GazeTrack Dataset
- GazeTrack is a collection of public eye-tracking datasets featuring high-precision iris localization, pupil segmentation, and gaze vector regression benchmarks.
- It includes two distinct paradigms: a lightweight 416×416 iris dataset for compact CNN training and a lab benchmark with sub-degree gaze registration using advanced calibration protocols.
- The datasets support real-time applications, VR/AR, and cross-domain gaze estimation research through rigorous annotation, normalization protocols, and comprehensive evaluation metrics.

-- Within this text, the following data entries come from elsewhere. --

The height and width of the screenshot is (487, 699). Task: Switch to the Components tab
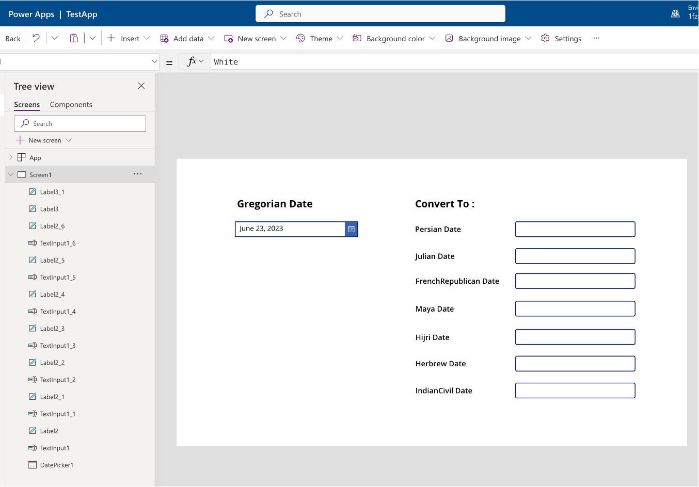coord(71,104)
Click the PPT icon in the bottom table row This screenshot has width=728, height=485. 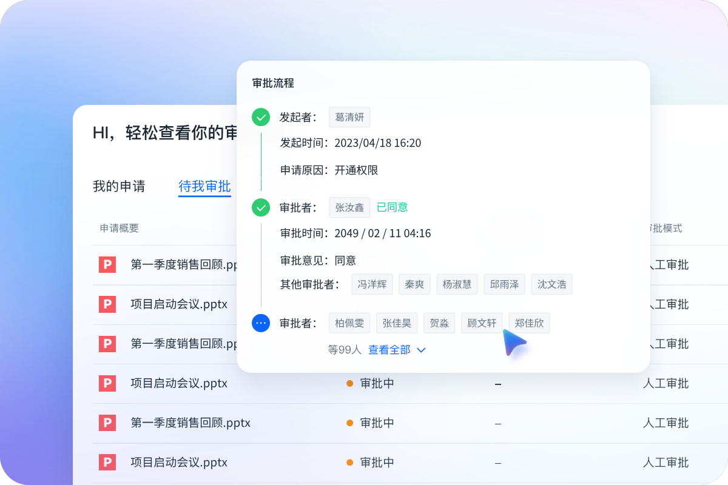(x=107, y=462)
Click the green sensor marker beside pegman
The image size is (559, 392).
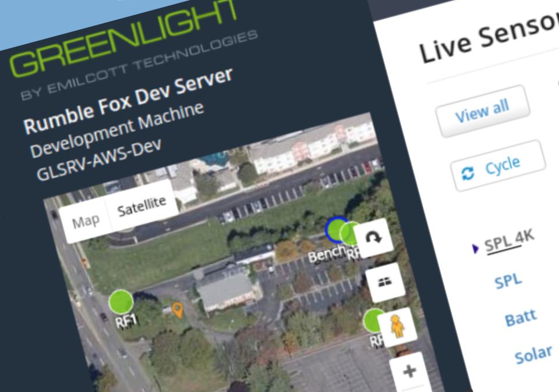(373, 320)
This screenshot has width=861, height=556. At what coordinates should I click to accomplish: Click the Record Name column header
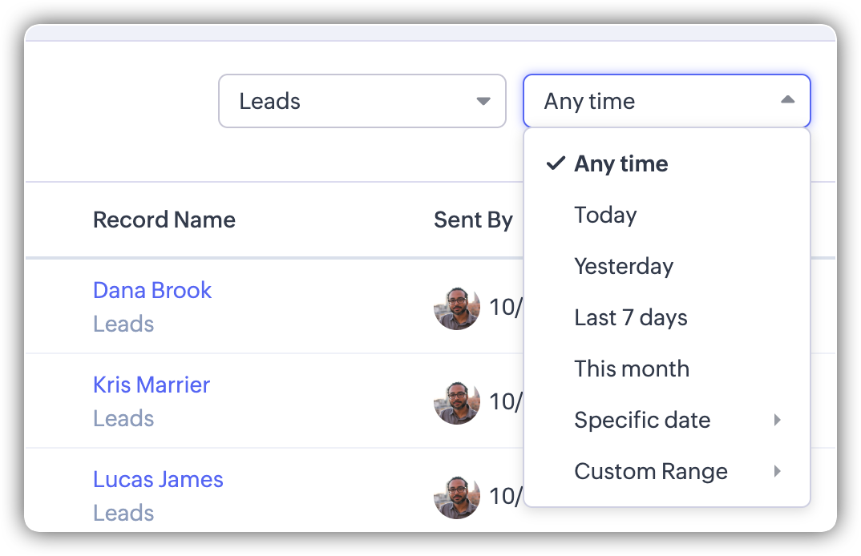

GazeTrack refers to a set of public datasets and benchmarks for eye and gaze-tracking, primarily aimed at enabling high-precision pupil localization, iris boundary estimation, and gaze vector regression in both constrained and unconstrained imaging scenarios. Two prominent releases under the GazeTrack name illustrate distinct paradigms: a lightweight, annotation-focused iris dataset suitable for training compact convolutional models (Ildar, 2021), and a high-resolution, multi-modal laboratory benchmark with precise sub-degree gaze registration and advanced spatial normalization (Yang, 27 Nov 2025). Both seek to address the lack of specialized, high-quality data for gaze estimation, particularly for training and evaluating lightweight CNNs or spatial computing gaze interfaces.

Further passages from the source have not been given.